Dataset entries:
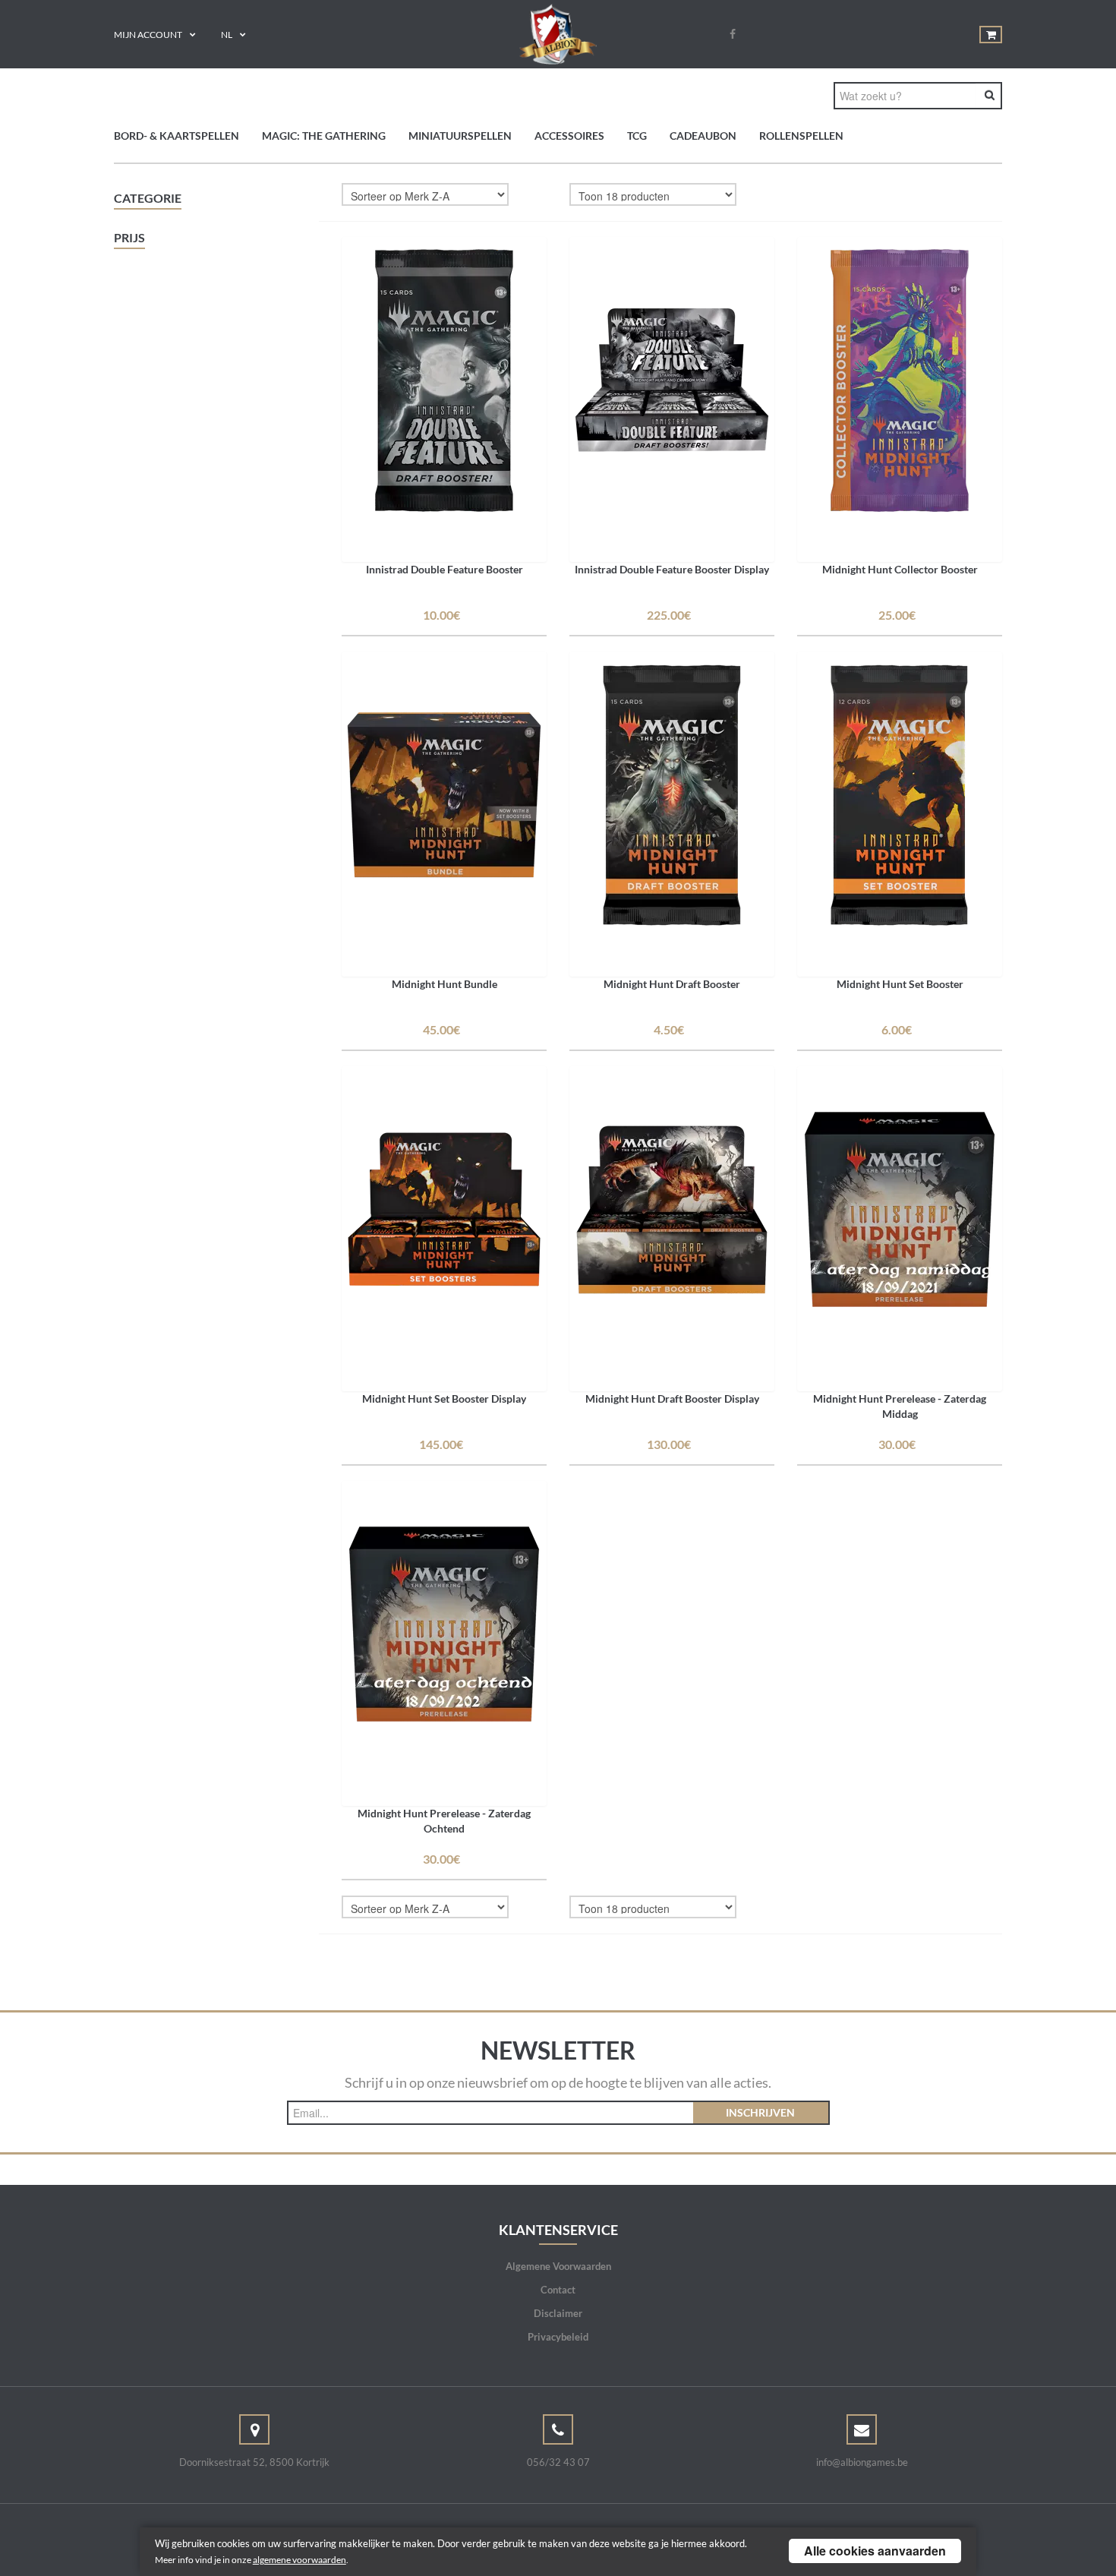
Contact (558, 2290)
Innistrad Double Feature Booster (444, 569)
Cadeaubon (703, 135)
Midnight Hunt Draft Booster (672, 983)
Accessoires (569, 135)
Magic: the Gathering (324, 135)
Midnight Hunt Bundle (444, 983)
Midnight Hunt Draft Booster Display (672, 1398)
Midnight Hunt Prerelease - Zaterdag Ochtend (444, 1821)
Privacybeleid (558, 2337)
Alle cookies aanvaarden (875, 2550)
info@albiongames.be (862, 2462)
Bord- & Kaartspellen (176, 135)
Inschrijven (760, 2112)
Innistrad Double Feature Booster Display (672, 569)
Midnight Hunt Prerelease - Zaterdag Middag (899, 1406)
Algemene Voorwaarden (558, 2266)
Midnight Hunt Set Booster (900, 983)
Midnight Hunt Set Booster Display (444, 1398)
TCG (637, 135)
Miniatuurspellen (460, 135)
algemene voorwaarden (299, 2559)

**Your task:** Scan the data above for the word "Feature". Copy every line in which it is found.

**Response to this task:**
Innistrad Double Feature Booster (444, 569)
Innistrad Double Feature Booster Display (672, 569)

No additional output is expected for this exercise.